__TEXT__
The secret world of Western art collections in Japan

By Spear's

Back in the 1980s Japanese collectors had an insatiable appetite for Western masterpieces — and then the bubble burst. Richard Smart goes on a Gauguin hunt

Vincent van Gogh’s Sunflowers practically wilts behind the glass, 42 floors up in a skyscraper in Shinjuku, the Tokyo district that inspired the set for the movie Blade Runner. Few come to see it these days. Tourists have glitzier galleries to visit in other areas of Tokyo; van Gogh fans among the growing army of elderly have already seen the painting on multiple occasions.

Sunflowers was a source of pride for the Japanese. When it was bought by Yasuda Fire and Marine Insurance, the nation was undergoing a bout of self-confidence that with hindsight turned out to be hubris. Growth was never going to last for ever. Yasuda tripled the previous record for an artwork with Sunflowers, paying £24.75 million for the painting.

__GIVEN REQUEST A__
Reproduce verbatim the portion of the records that opens with the line containing "The width and height of the screenshot is (1280, 720)." and continues through the final line of the records.

__PROVIDED ENTRIES__

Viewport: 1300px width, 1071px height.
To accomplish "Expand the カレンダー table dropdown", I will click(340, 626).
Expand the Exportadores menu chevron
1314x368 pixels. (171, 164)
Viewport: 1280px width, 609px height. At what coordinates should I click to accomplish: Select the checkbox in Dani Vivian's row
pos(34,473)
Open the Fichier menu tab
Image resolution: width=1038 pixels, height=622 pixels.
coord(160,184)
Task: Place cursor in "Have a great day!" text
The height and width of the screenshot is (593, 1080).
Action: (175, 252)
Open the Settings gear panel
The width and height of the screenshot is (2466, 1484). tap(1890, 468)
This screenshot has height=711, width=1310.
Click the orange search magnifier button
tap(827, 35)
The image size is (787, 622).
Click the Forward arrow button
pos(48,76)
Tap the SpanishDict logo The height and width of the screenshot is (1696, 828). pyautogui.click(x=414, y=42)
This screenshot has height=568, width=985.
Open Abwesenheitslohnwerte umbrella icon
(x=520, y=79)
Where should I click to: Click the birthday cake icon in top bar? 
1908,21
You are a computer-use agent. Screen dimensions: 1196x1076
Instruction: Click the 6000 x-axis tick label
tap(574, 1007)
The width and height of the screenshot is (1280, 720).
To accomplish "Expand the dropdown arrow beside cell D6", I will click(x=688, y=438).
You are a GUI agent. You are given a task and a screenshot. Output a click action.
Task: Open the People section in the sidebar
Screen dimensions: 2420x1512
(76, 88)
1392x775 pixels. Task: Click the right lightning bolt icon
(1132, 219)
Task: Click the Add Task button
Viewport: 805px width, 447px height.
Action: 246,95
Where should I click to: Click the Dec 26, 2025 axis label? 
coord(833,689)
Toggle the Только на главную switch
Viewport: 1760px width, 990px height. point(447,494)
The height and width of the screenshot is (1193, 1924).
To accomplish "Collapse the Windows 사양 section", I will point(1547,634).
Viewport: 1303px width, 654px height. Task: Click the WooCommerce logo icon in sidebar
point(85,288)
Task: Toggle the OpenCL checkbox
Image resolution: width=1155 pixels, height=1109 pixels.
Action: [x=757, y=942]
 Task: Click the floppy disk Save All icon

__GIVEN REQUEST B__
Restate the portion of the article on Western art collections in Japan that opens with the words containing "The secret world" and closes with "on multiple occasions.", substituting "Shibuya" for "Shinjuku".

__COMPLETE OUTPUT A__
The width and height of the screenshot is (1280, 720).
To accomplish "Expand the dropdown arrow beside cell D6", I will click(x=688, y=438).
You are a GUI agent. You are given a task and a screenshot. Output a click action.
Task: Open the People section in the sidebar
Screen dimensions: 2420x1512
(76, 88)
1392x775 pixels. Task: Click the right lightning bolt icon
(1132, 219)
Task: Click the Add Task button
Viewport: 805px width, 447px height.
Action: 246,95
Where should I click to: Click the Dec 26, 2025 axis label? 
coord(833,689)
Toggle the Только на главную switch
Viewport: 1760px width, 990px height. point(447,494)
The height and width of the screenshot is (1193, 1924).
To accomplish "Collapse the Windows 사양 section", I will point(1547,634).
Viewport: 1303px width, 654px height. Task: Click the WooCommerce logo icon in sidebar
point(85,288)
Task: Toggle the OpenCL checkbox
Image resolution: width=1155 pixels, height=1109 pixels.
Action: [x=757, y=942]
 Task: Click the floppy disk Save All icon

__COMPLETE OUTPUT B__
The secret world of Western art collections in Japan

By Spear's

Back in the 1980s Japanese collectors had an insatiable appetite for Western masterpieces — and then the bubble burst. Richard Smart goes on a Gauguin hunt

Vincent van Gogh’s Sunflowers practically wilts behind the glass, 42 floors up in a skyscraper in Shibuya, the Tokyo district that inspired the set for the movie Blade Runner. Few come to see it these days. Tourists have glitzier galleries to visit in other areas of Tokyo; van Gogh fans among the growing army of elderly have already seen the painting on multiple occasions.